Non manca la lunga suite, in questo caso posizionata in penultima posizione anziché in chiusura come accaduto in “What the Oak Left”, che permette ai nostri di mettere in mostra il loro amore per le composizioni più articolate e dall’intenso sapore cinematografico, ma anche in questo caso il tutto viene screziato da sfaccettature più variopinte, in cui è possibile imbattersi in fraseggi dal profumo quasi teatrale: ciò dona alla traccia un carattere di volta in volta incalzante, solenne, malinconico, beffardo e trionfale, ma sempre tenendo alta l’attenzione sull’enfasi sinfonica tanto cara ai nostri. L’album si chiude col malinconico pianoforte di “First Sight of a Blind Man”, in cui la tristezza per la fine del viaggio/spettacolo sfuma nel suono di un carillon.
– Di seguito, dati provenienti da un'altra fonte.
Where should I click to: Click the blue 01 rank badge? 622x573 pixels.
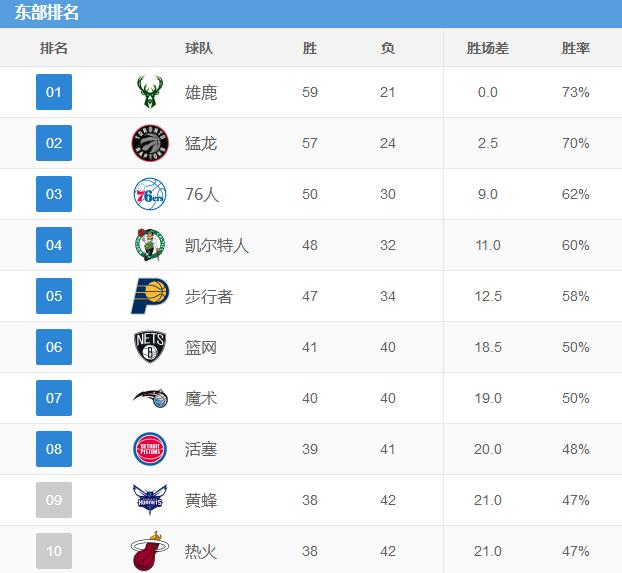54,92
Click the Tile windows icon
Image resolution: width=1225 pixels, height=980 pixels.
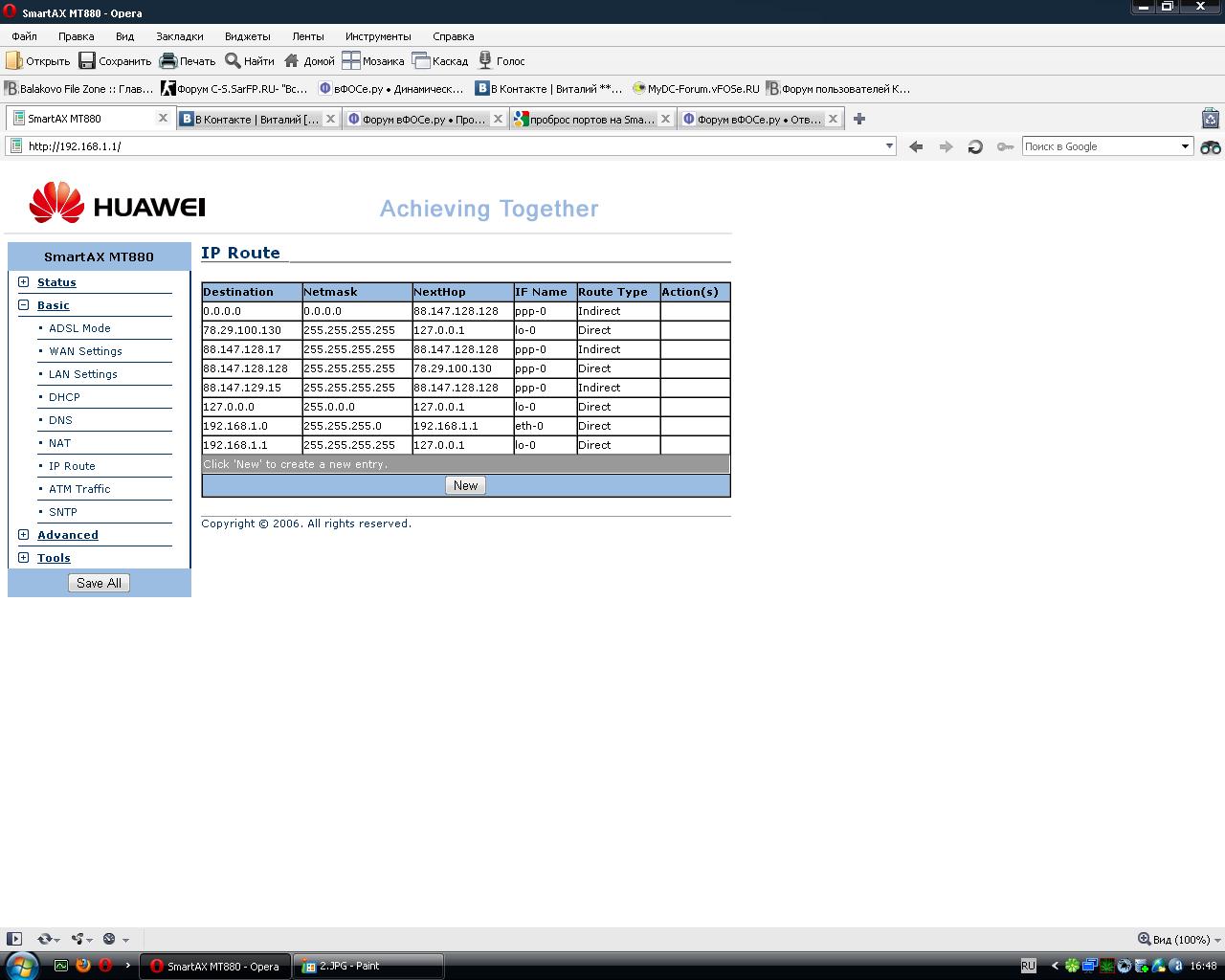(351, 61)
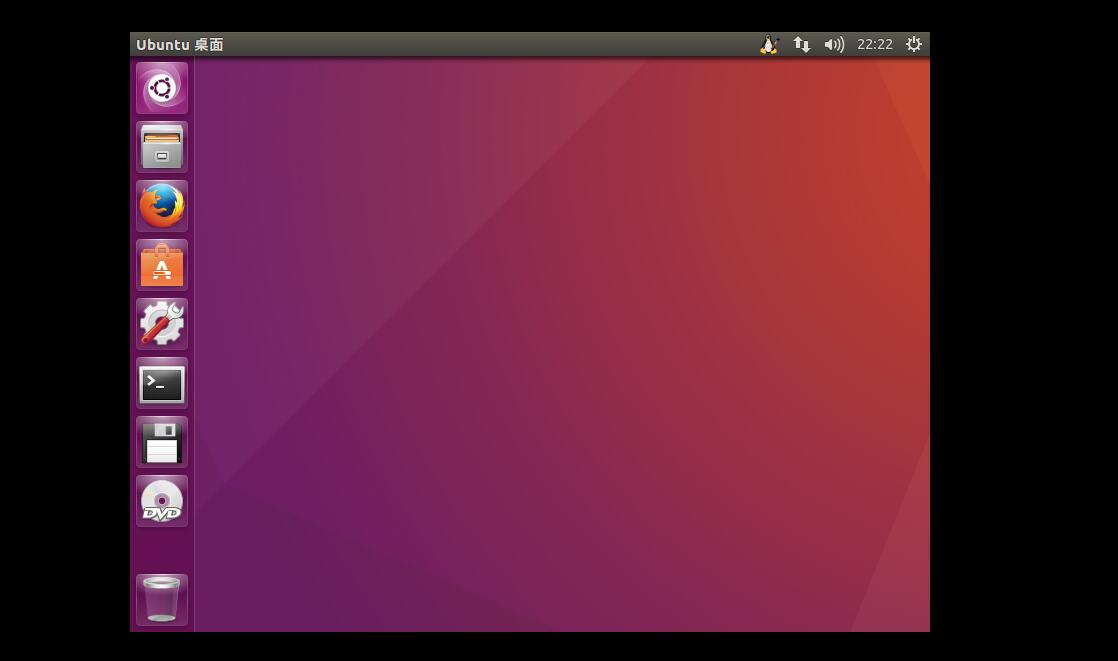Click an empty area of the desktop
This screenshot has width=1118, height=661.
560,350
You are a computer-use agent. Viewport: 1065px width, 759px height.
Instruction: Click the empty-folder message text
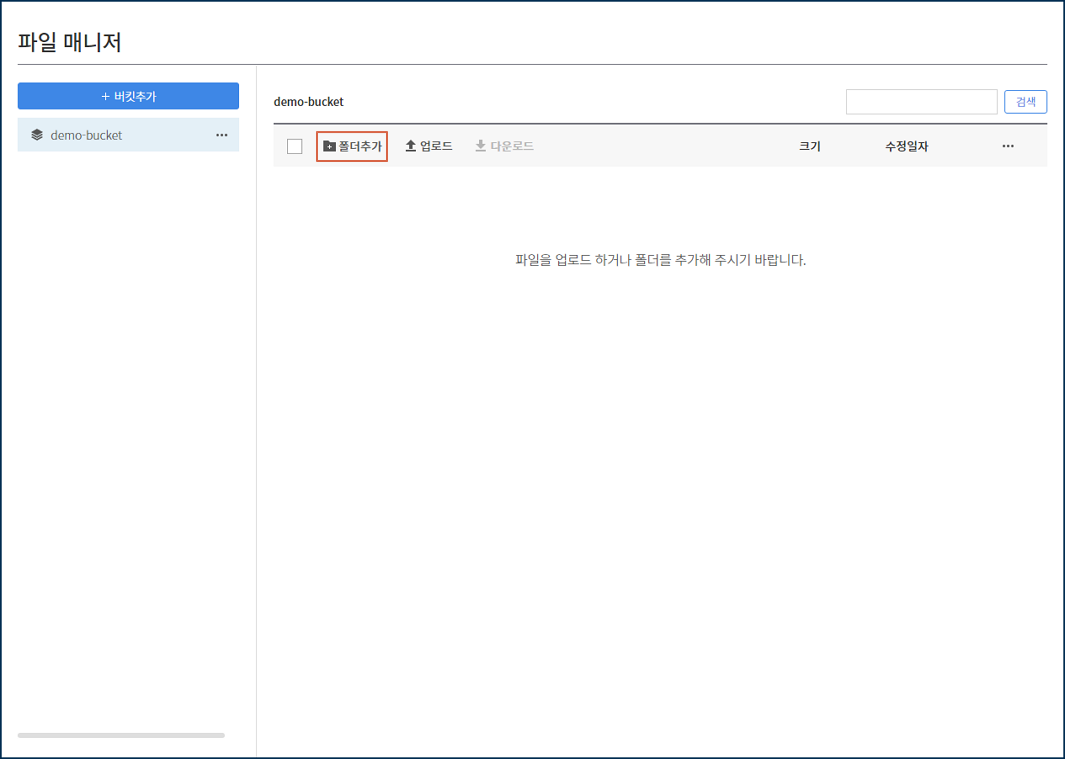click(660, 260)
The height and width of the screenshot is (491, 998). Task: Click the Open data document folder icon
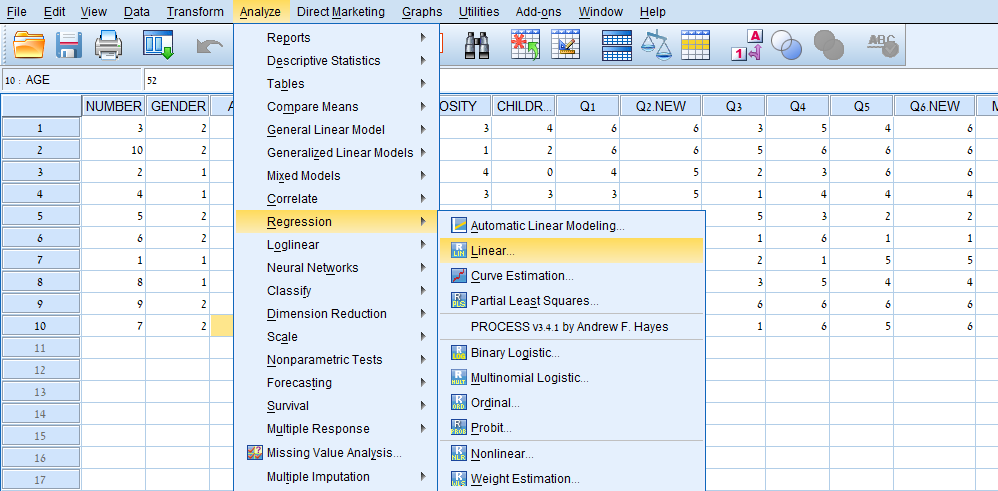click(31, 45)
Sono soddisfatto di “Tales of a Pathfinder”: gli Atlas Pain non si sono adagiati sugli allori, ma hanno confezionato un album solido, omogeneo e carico di stratificazioni e suggestioni diverse senza però snaturare quelli che erano i cardini della loro proposta. “Tales of a Pathfinder”, pur restando essenzialmente un album che punta sull’immediatezza e la facile digeribilità, non esita a spingersi un po’ più in avanti, prende quanto di buono fatto nell’esordio e lo sfrutta come sostegno per fare quel passetto che ci si aspettava dal gruppo, confermando gli Atlas Pain come una compagine da seguire con una certa attenzione. In tutta onestà devo ammettere che preferisco ancora il più immediato e per certi versi acerbo “What the Oak Left”, ma qui direi che si entra di peso nelle questioni di cuore e, come ben sapete, al cuor non si comanda.